I have been generating some features for clustering and needed the correlation coefficient based off of customer claims submitted over time. I used this code to get the coefficient by running a lm
model over nested tibbles of data:
provProfileTemp <- byProvProfile %>%
mutate(date = ymd(paste(Year, Month, "01", sep = "-"))) %>%
select(-Month, -Year) %>%
group_by(AccountNumber, date) %>%
count() %>%
group_by(AccountNumber) %>%
mutate(total_claims = sum(n)) %>%
ungroup() %>%
mutate(numeric_date = as.numeric(date)/(24*60*60)) %>% # POSIX conversion for summary(lm)
select(AccountNumber, numeric_date, claims = n, total_claims) %>%
nest(-AccountNumber, -total_claims)
coeffs <- provProfileTemp %>%
mutate(
fit = map(provProfileTemp$data, ~lm(numeric_date ~ claims, data = .)),
results = map(fit, summary, correlation = TRUE),
coeff = results %>% map(c("correlation")) %>% map(3)
) %>%
select(AccountNumber, coeff, total_claims)
The top block creates the variables needed for the regression line and nests the data into a tibble with the account number, total claims, and a tibble of the data for the regression. Using purrr::map
in the second block, I'm able to fit a line, get the results from the summary, and pull the coeff from the summary.
The results are correct and work fine, however, the new column is a list with the single value of the coefficient in it. I cannot get compress the list to use the new column as just the coefficient and not a list. Using unlist()

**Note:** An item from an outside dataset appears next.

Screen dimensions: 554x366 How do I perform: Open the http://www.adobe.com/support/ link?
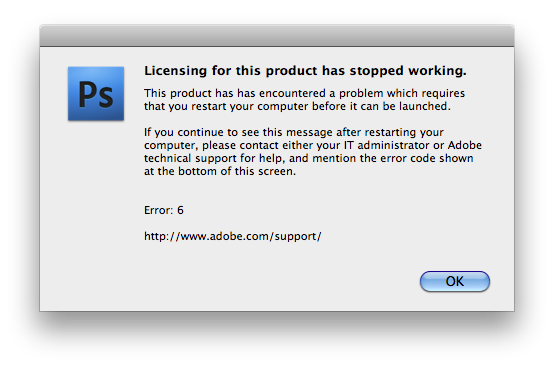[x=232, y=236]
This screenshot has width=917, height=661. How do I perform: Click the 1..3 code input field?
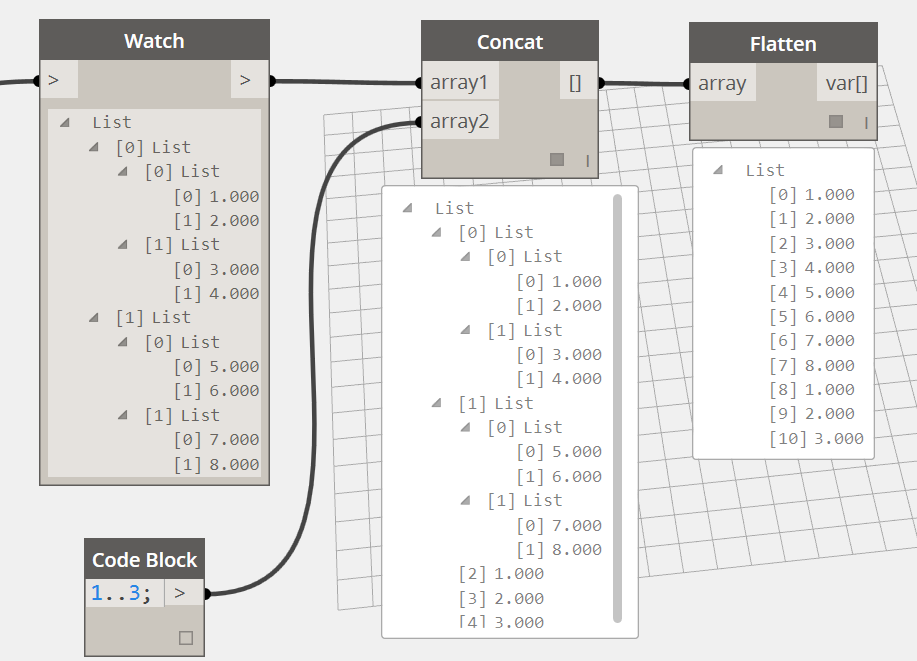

gives this error: Error in mutate_impl(.data, dots) : Column
coeffmust be length 27768 (the number of rows) or one, not 21949
. This is happening because unlist()
is not returning the same number of elements. I have had similar results with functions like purrr::flatten
or unlist(lapply(coeff, "[[", 1))
.
Any suggestions on how I can flatten the list properly into a single value or approach the problem in a different way which doesn't require generating the coefficient like this? Any help is greatly appreciated. Thank you.
This is what the data looks like:
AccountNumber coeff total_claims
<int> <list> <int>
16 <dbl [1]> 494
19 <dbl [1]> 184
45 <dbl [1]> 81...
Here is dummy data:
provProfileTemp <- structure(list(AccountNumber = c(1L, 1L, 1L, 1L,
1L, 1L, 1L, 2L, 2L, 2L, 2L, 2L,
2L, 2L, 3L, 3L, 3L, 3L, 3L, 3L
), Year = c(2018L, 2017L, 2018L, 2018L, 2018L, 2017L, 2018L,
2018L, 2018L, 2018L, 2018L, 2018L, 2018L, 2018L, 2018L, 2018L,
2018L, 2018L, 2018L, 2018L), Month = c(4L, 11L, 1L, 1L, 3L, 10L,
1L, 3L, 7L, 1L, 5L, 10L, 5L, 2L, 4L, 4L, 4L, 3L, 2L, 1L)), .Names = c("AccountNumber",
"Year", "Month"), row.names = c(NA, -20L), class = c("tbl_df",
"tbl", "data.frame"))